This time Jones was cited for drag racing in New Mexico, and you’d like to think he was trying to race back — or ahead — to the person he hoped to become all those years ago, before his troubles began. He was at least revving his Corvette’s engine at the red light, depending on which side you listen to, his or the officer’s. And let’s face it, the cop who pulled him over came off like a smart ass with a mean big brother.
In any case, you know what it feels like, this latest incident, so close to Jones getting in trouble for driving without license or proof of insurance (while still on probation for the felony hit-and-run charge that cost him his belt [while still sporting a black eye for testing for cocaine, which was met with greater scrutiny given his previous DUI in upstate New York])?
Like we’re exhausting that thing we call "the benefit of the doubt." That’s the unfortunate spot that Jones finds himself in. You only want Jones to stop showing up on the police scan.
Not that Jones doesn’t believe he’s trying to do better. He does believe that. He’s been trying to get back to some original version of himself. Yet, somehow, even in his deep mulligan stages, the greatest fighter the UFC has known can’t get his intentions and his actions to connect.
The problem with Jones seems to be that he’s two people; he’s the person he imagines himself to be, and he’s the person that he is. The former is a work in progress that may never become actual. The latter keeps ending up on TMZ calling the local cops liars and pigs, or in courtrooms, or floating around the Internet in the form of a mugshot. What the public is left to deal with is the awkward confluence of these two people, the devil on one shoulder openly mocking the angel on the other. His sincerity has fallen into question. Jones at his most righteous is nothing more than Jones hypothesizing out loud.
And the more that comes out, the more defiant he gets. Not defiant of his actions, but defiant that you know more about him than you should.
Yet this time at least Jones tried to get out in front of things, as if to show he’s added a few new wrinkles to his game. Jones was a guest on The MMA Hour on Monday and broke the news of his latest brush up himself, just minutes before the video surfaced. That was smart. He didn't know at the time he would be arrested within 24 hours.
On that same show, he said he wanted people to view him as a comeback story, as he tries to regain his light heavyweight title from Daniel Cormier at UFC 197. That’s a narrative he likes. He said he wants to "represent hope" and, now that the mixed techniques can be showcased in his native New York legally, one day fight in Rochester, where he was born. The kids in Rochester could use a positive influence, he said, and it would mean something to him to be that influence.
It was classic Jones, the role model one minute, the troubled case the next. Some people want him to go full heel, to become an iconoclast in the sport. He can’t. There’s an on-going struggle inside of him to be perceived as a saint; perceived, that is, not necessarily to be one.
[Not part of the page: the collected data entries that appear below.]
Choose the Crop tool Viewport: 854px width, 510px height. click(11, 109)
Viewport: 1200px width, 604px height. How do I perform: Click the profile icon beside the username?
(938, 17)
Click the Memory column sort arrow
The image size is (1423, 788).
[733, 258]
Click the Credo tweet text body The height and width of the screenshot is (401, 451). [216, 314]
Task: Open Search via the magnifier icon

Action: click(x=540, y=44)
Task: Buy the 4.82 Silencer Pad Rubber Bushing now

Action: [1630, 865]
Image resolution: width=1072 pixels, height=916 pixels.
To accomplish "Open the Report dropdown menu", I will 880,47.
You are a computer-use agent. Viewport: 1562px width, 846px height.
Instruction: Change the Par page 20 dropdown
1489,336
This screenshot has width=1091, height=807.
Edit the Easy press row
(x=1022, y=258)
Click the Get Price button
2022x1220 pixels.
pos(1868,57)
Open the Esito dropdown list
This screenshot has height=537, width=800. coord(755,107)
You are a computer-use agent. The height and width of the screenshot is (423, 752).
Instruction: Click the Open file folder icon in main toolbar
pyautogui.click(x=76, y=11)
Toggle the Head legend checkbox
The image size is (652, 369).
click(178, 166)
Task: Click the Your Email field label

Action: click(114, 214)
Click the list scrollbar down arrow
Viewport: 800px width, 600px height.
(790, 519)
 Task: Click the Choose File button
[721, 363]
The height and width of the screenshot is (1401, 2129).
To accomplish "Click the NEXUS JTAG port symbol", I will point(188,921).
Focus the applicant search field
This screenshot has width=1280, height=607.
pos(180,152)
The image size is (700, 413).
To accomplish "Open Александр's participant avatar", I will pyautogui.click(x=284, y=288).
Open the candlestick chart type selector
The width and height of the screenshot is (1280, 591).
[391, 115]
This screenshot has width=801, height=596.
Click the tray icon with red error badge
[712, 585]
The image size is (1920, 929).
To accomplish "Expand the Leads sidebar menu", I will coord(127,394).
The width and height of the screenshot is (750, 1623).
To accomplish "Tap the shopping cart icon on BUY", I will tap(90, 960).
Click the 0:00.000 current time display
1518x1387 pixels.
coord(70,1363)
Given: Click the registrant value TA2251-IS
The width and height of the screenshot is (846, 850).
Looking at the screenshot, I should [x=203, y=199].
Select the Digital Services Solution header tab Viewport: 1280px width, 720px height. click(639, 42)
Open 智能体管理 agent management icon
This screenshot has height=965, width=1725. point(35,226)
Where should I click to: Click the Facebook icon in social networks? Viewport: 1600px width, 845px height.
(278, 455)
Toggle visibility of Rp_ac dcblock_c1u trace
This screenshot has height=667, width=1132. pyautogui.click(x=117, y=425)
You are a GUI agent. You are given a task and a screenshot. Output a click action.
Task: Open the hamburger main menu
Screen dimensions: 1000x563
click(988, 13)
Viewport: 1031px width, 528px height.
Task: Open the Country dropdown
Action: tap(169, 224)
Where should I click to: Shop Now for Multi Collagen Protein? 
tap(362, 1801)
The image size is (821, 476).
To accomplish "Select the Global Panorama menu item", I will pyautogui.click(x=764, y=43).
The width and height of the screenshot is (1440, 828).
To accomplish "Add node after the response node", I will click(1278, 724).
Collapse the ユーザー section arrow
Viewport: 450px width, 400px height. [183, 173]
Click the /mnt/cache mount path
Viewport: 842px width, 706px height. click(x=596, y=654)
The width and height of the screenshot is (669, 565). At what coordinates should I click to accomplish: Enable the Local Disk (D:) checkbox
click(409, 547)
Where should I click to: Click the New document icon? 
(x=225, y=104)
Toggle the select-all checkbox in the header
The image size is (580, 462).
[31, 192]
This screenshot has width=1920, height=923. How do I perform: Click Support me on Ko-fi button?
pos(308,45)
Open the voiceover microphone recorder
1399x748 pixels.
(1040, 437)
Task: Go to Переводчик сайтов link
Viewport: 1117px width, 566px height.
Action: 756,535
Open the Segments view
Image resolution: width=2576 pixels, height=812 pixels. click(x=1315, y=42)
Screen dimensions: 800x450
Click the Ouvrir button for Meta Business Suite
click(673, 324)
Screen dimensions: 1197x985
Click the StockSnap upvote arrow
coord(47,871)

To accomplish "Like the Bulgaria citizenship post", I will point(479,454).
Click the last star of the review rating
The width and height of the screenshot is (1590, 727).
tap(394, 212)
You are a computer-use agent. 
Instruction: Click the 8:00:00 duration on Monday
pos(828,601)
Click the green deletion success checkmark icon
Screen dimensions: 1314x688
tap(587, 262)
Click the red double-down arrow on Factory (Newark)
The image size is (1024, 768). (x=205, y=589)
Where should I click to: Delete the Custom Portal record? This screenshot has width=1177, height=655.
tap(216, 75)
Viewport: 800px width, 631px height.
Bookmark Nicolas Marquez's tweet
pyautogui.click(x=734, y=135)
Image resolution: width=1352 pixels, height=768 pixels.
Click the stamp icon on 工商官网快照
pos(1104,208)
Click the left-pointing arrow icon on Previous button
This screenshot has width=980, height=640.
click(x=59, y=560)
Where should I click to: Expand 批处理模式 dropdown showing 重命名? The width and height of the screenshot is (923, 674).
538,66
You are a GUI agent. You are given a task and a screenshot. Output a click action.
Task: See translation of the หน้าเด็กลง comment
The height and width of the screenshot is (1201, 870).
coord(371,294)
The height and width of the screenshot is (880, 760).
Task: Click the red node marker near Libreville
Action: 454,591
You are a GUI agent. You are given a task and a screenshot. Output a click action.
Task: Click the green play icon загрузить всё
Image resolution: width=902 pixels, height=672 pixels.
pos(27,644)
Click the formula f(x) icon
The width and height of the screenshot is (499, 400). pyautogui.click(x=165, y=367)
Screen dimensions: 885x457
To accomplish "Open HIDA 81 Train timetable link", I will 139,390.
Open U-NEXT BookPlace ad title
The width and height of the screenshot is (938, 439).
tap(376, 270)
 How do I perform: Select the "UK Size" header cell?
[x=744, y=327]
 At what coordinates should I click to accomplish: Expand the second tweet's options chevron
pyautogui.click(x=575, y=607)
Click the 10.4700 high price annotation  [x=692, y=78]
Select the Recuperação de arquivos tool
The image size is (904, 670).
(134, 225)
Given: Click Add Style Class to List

Still, you can’t help but pull for Jon Jones to at least meet his more realistic expectations. Has he cleaned up his act? Getting arrested for drag racing would tend to skew your judgment. It’s not easy to be a full-time Jones fan, because the truth is it requires more gullibility than people are willing to give. You want to believe him each time he trumpets his new resolve, but it's like that quote in the movie Naked, "resolve is never stronger than in the morning after the night it was never weaker."
Such has been the cycle of the pound-for-pound best the sport of mixed martial arts has yet known.
If he’s right about one thing, it’s that people do like a comeback story. His would be no different, if only...well, you know, April 23 couldn't get here soon enough.